Programa de Pós-Graduação em Bioquímica e Bioprospecção, Centro de Ciências Químicas, Farmacêuticas e de Alimentos, Universidade Federal de Pelotas (UFPel), Pelotas, RS, Brazil.
Departamento de Patologia Animal, Faculdade de Veterinária, UFPel, Pelotas, RS, Brazil.
Mater Sci Eng C Mater Biol Appl. 2019 Oct;103:109742. doi: 10.1016/j.msec.2019.109742. Epub 2019 May 15.
This study aimed to develop nanocapsules containing ketoprofen using rose hip oil (Keto-NC) as oil core, and to evaluate their anti-inflammatory activity in acute and chronic ear edema models in mice. Physicochemical characterization, drug release, photostability and cytotoxicity assays were performed for the developed Keto-NC formulations and compared to ketoprofen-loaded nanocapsules using medium chain triglycerides as oil core (Keto-MCT-NC). Anti-inflammatory activity of orally delivered KP (Ketoprofen-free; 10 mg.kg) or Keto-NC (2.5; 5; 10 mg.kg) was assessed in mouse acute and chronic ear edema induced by croton oil (CO). Edema histological characteristics were determined by H&E stain, and redox parameters were analyzed in blood plasma and erythrocytes. Keto-MCT-NC and Keto-NC did not exhibit differences regarding physicochemical parameters, including size diameters, polydispersity index, pH, Ketoprofen content, and encapsulation efficiency. However, Keto-NC, which contains rose hip oil as lipid core, decreased drug photodegradation under UVC radiation when compared to Keto-MCT-NC. KP or Keto-NC were not cytotoxic to keratinocyte cultures and produced equal edema inhibition in the acute protocol. Conversely, in the chronic protocol, Keto-NC was more effective in reducing edema (60-70% on 7-9th days of treatment) when compared to KP (40% on 8-9th days of treatment). This result was confirmed by histological analysis, which indicated reduction of edema and inflammatory infiltrate. A sub-therapeutic dose of Keto-NC (5 mg.kg) significantly reduced edema when compared to control.
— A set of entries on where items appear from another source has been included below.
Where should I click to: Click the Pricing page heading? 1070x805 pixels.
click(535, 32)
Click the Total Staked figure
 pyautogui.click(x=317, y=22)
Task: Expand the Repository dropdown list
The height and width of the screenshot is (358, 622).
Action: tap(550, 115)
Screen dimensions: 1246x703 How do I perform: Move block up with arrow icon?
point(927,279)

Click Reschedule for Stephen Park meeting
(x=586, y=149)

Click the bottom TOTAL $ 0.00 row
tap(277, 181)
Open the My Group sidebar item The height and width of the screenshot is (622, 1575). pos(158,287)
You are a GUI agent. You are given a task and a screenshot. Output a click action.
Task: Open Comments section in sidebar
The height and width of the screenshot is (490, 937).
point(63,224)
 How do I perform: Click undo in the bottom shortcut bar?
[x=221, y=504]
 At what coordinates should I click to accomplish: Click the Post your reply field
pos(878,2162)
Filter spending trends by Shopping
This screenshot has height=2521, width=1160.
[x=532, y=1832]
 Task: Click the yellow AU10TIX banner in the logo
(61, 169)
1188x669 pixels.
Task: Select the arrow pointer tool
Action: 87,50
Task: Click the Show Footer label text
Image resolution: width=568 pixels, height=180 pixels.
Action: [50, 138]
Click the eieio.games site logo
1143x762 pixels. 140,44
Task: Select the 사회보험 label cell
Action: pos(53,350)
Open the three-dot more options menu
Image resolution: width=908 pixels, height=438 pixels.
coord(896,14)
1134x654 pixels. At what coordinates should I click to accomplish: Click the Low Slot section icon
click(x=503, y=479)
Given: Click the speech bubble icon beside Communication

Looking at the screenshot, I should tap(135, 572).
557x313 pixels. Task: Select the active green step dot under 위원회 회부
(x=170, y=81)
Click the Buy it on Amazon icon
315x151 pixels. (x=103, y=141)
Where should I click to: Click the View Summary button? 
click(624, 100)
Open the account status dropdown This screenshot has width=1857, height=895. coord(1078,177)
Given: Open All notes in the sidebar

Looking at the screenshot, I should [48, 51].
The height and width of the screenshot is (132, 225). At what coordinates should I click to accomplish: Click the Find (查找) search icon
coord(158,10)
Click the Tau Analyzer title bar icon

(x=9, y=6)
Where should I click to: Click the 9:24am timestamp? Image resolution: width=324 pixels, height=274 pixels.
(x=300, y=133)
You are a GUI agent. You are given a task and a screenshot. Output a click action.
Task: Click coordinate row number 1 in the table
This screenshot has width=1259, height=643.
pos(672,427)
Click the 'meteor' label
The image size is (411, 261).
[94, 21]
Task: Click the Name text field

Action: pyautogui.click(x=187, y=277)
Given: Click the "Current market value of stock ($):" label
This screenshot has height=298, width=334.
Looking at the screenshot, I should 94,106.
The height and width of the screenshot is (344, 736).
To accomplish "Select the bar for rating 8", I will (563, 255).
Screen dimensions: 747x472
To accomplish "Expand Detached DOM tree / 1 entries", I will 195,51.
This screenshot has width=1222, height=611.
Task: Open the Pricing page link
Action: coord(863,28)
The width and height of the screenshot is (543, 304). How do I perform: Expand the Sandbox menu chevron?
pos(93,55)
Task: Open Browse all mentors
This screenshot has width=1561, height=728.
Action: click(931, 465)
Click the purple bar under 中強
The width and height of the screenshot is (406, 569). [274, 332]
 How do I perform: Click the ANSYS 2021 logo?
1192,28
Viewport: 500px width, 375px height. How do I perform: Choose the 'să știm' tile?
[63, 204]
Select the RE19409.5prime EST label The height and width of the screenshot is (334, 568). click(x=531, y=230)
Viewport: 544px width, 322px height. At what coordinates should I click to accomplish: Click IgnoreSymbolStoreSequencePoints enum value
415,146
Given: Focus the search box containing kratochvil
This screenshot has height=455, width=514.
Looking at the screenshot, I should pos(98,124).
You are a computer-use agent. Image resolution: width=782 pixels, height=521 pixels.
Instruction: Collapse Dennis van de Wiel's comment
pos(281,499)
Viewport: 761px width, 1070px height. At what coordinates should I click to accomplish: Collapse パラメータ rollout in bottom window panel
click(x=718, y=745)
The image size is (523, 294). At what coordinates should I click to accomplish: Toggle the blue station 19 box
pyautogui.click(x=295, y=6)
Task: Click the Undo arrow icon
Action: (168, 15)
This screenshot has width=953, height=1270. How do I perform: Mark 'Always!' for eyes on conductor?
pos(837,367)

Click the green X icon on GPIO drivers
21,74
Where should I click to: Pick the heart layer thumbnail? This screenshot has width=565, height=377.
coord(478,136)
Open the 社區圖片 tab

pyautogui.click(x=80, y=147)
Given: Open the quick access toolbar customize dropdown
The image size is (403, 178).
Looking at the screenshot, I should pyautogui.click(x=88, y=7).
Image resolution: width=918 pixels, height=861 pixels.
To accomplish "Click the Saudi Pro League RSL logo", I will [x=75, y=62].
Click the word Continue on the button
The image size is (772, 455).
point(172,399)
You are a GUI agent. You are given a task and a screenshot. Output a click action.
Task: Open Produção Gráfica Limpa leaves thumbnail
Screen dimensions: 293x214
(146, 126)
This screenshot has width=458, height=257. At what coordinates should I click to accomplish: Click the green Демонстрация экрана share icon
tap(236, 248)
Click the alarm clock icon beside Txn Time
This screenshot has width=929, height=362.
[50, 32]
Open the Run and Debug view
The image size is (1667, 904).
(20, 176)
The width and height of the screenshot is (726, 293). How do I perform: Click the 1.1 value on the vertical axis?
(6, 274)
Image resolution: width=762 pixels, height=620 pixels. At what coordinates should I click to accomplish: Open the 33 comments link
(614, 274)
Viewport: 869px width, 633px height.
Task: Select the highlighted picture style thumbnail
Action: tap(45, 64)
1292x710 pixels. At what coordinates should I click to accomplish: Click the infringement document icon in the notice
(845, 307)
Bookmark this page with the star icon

Finally, KP and Keto-NC exhibited similar effects on redox parameters, suggesting that the advantages associated with Ketoprofen nanoencapsulation did not involve oxidative stress pathways. The results showed that Keto-NC was more efficient than KP in reducing chronic inflammation. These data may be important for the development of strategies aiming treatment of chronic inflammatory diseases with fewer adverse effects.
本研究旨在开发含有酮洛芬的纳米胶囊,使用玫瑰果油(Keto-NC)作为油芯,并在急性和慢性耳水肿模型中评估其抗炎活性。对所开发的 Keto-NC 制剂进行了理化特性表征、药物释放、光稳定性和细胞毒性测定,并与使用中链甘油三酯作为油芯的载有酮洛芬的纳米胶囊(Keto-MCT-NC)进行了比较。通过涂抹克罗顿油(CO),在急性和慢性耳水肿模型中,评估了经口给予 KP(无酮洛芬;10mg.kg)或 Keto-NC(2.5、5、10mg.kg)的抗炎活性。通过 H&E 染色确定水肿的组织学特征,并分析血浆和红细胞中的氧化还原参数。Keto-MCT-NC 和 Keto-NC 在理化参数方面没有差异,包括粒径、多分散指数、pH 值、酮洛芬含量和包封效率。然而,与 Keto-MCT-NC 相比,含有玫瑰果油作为脂质核的 Keto-NC 减少了药物在 UVC 辐射下的光降解。与 KP 相比,KP 或 Keto-NC 对角质形成细胞培养物没有细胞毒性,并且在急性方案中产生了相等的水肿抑制作用。相反,在慢性方案中,与 KP 相比(治疗的第 8-9 天约为 40%),Keto-NC 在第 7-9 天的治疗中更有效地减轻水肿(约 60-70%)。组织学分析证实了这一结果,表明水肿和炎症浸润减少。Keto-NC 的亚治疗剂量(5mg.kg)与对照相比显著减少了水肿。最后,KP 和 Keto-NC 对氧化还原参数表现出相似的影响,这表明酮洛芬纳米封装的优势不涉及氧化应激途径。结果表明,Keto-NC 在减轻慢性炎症方面比 KP 更有效。这些数据对于开发旨在治疗慢性炎症性疾病的策略可能很重要,这些策略的副作用更少。